Given request: Copy the records word for word, beginning at the line that contains "You are a computer-use agent. 744x530 pixels." and continuing through the last line of the records.

Data entries:
(begin)

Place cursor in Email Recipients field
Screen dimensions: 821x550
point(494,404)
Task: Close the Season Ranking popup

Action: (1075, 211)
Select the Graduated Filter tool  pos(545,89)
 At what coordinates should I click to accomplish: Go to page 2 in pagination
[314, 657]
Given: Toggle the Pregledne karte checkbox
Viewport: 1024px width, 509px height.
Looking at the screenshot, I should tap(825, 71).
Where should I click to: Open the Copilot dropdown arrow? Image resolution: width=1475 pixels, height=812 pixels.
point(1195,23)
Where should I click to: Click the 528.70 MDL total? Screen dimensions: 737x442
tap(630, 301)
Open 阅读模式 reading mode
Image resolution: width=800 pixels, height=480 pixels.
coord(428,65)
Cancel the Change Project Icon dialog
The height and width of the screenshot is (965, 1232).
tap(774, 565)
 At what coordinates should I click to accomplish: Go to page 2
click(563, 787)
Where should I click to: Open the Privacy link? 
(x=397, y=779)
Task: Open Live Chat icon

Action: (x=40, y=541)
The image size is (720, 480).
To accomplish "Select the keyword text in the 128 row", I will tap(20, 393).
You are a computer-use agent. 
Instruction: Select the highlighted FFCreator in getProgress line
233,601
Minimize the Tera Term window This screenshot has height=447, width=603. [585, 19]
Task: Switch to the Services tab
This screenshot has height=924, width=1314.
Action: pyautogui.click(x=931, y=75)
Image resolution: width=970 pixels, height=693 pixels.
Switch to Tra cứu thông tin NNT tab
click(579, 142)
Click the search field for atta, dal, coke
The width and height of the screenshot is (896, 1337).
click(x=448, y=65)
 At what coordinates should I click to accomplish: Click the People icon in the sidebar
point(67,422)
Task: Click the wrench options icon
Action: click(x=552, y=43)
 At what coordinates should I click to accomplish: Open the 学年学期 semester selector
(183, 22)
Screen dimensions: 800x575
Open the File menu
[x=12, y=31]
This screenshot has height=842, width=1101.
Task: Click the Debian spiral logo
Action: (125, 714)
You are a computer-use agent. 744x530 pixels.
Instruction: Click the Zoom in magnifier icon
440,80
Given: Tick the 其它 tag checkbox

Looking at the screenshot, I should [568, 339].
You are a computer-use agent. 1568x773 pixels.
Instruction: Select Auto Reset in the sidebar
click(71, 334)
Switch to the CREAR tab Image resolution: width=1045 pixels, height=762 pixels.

(end)

Solved exercise:
You are a computer-use agent. 744x530 pixels.
Instruction: Click the Zoom in magnifier icon
440,80
Given: Tick the 其它 tag checkbox

Looking at the screenshot, I should [568, 339].
You are a computer-use agent. 1568x773 pixels.
Instruction: Select Auto Reset in the sidebar
click(71, 334)
Switch to the CREAR tab Image resolution: width=1045 pixels, height=762 pixels.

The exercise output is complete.